Page 27 of Someday My Prince


  Dom wanted to hit the old man. Hit the king! For what he was suggesting. “She’s mine! If I have to kidnap her myself and take her far away, she’ll always be mine. About this there can be no discussion.”

  “So you love her?”

  “I do!”

  “Oh.” The wrath died out of King Jerome as if it had never been, and he sank back into his chair. “In that case, you want to ask me something.”

  Dom’s head was reeling. “I... you ...” He’d been played by a maestro. He knew it; he deserved it. “Your Majesty, may I have your daughter’s hand in marriage?”

  “I am pleased to welcome you to the family.” King Jerome picked up his quill and another stack of papers. “If you can convince the princess Laurentia.”

  Dom could. He had to. “I’d be delighted, Your Majesty. If you could direct me to her?”

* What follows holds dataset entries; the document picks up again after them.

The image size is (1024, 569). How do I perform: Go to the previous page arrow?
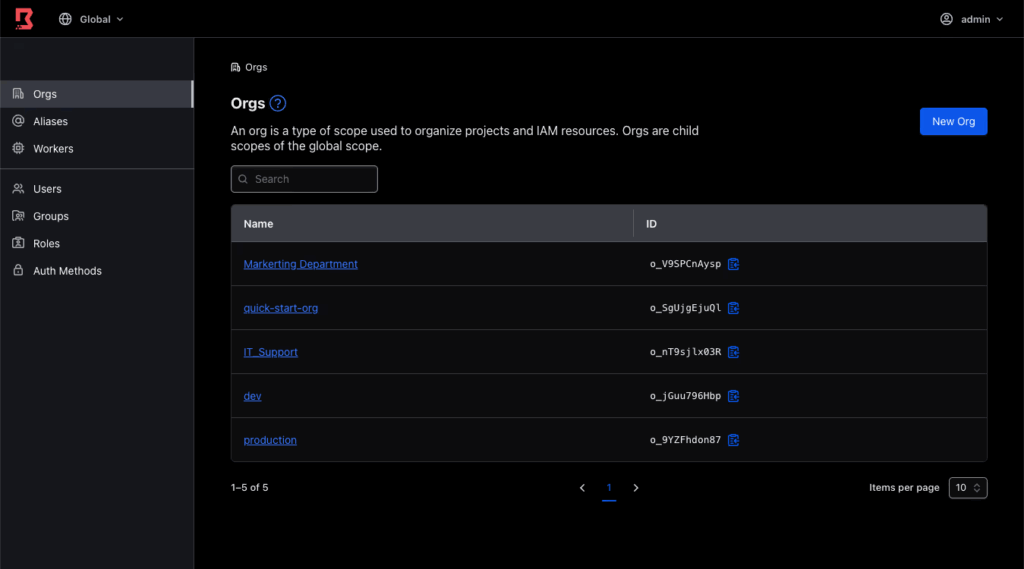[582, 488]
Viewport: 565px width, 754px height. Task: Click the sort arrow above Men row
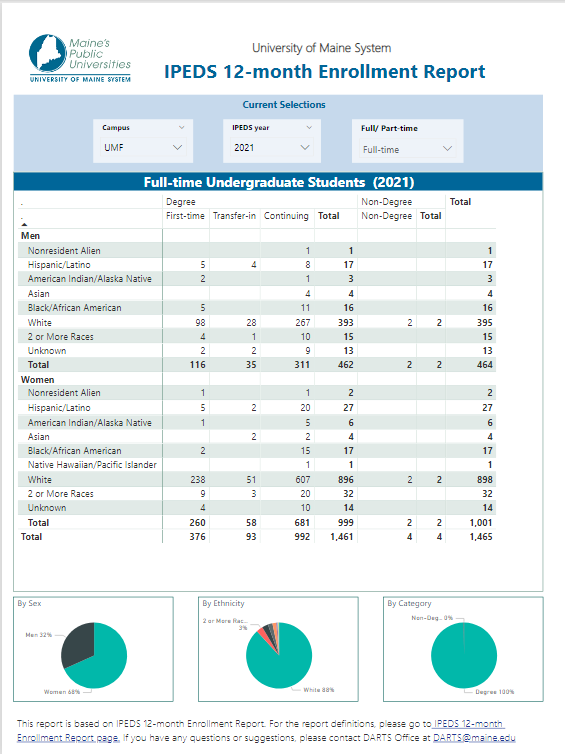click(24, 224)

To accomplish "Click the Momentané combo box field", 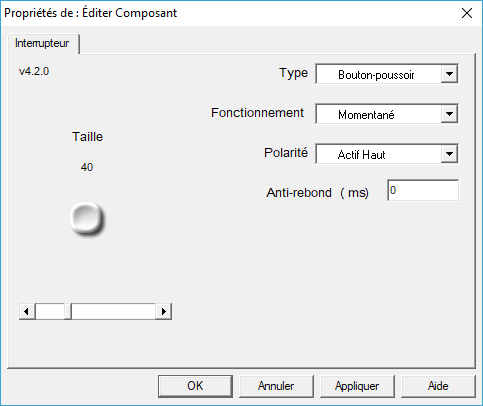I will coord(387,114).
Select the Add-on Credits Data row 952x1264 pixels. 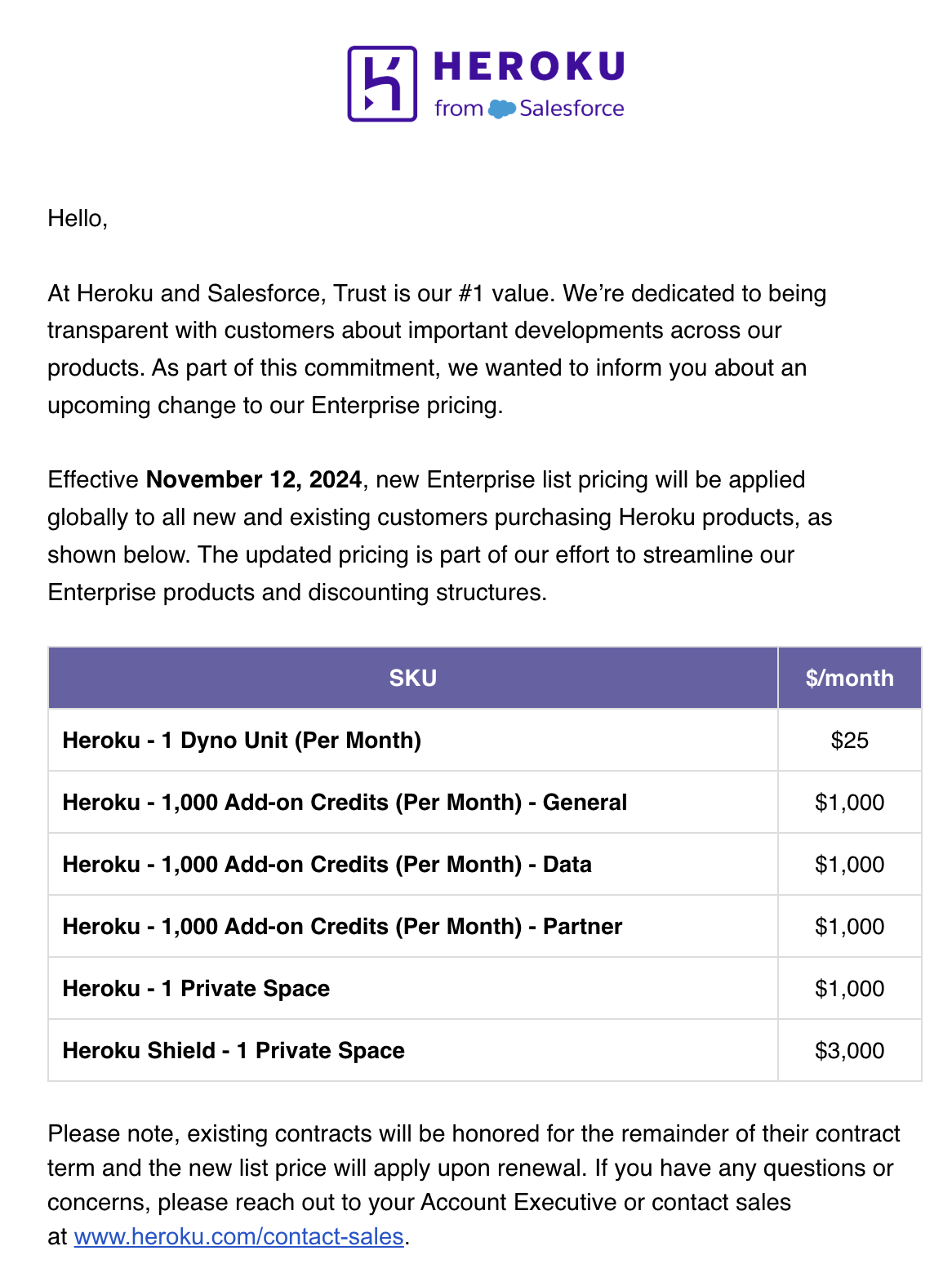point(327,864)
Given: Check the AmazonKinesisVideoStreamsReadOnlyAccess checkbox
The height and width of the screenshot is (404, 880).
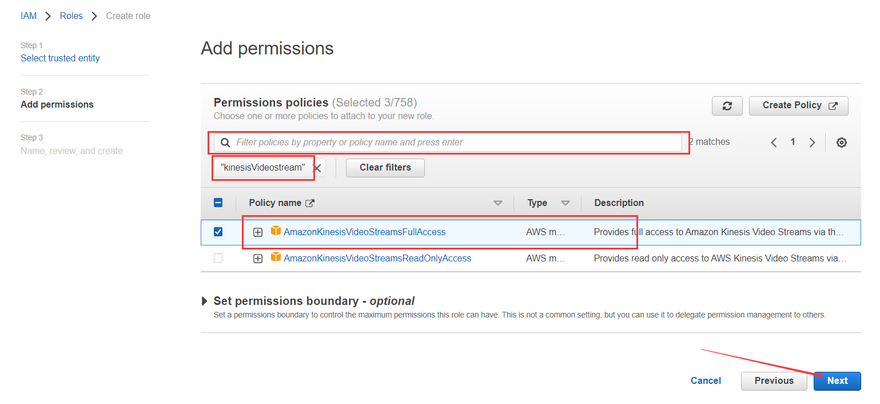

  King Jerome looked up. “She has gone to her cottage.”

  Chapter Thirty-one

  Chariton rode with Laurentia up to the cottage and unsaddled and groomed Sterling for her before mounting his own steed to ride away.

  “Thank you, Chariton.” She stood in the door of the stable and smiled at him. “I know I don’t say it often enough, but I do appreciate you.”

  “You don’t need to say it.” He controlled his anxious horse with a firm grip on the reins. “I know that you appreciate me. You treat my parents and me as kindly as if we were part of the royal family, and we are humbly aware of your generosity. That is the reason, Your Highness, I feel that I can tell you the truth. I don’t approve of Dominic of Sereminia.”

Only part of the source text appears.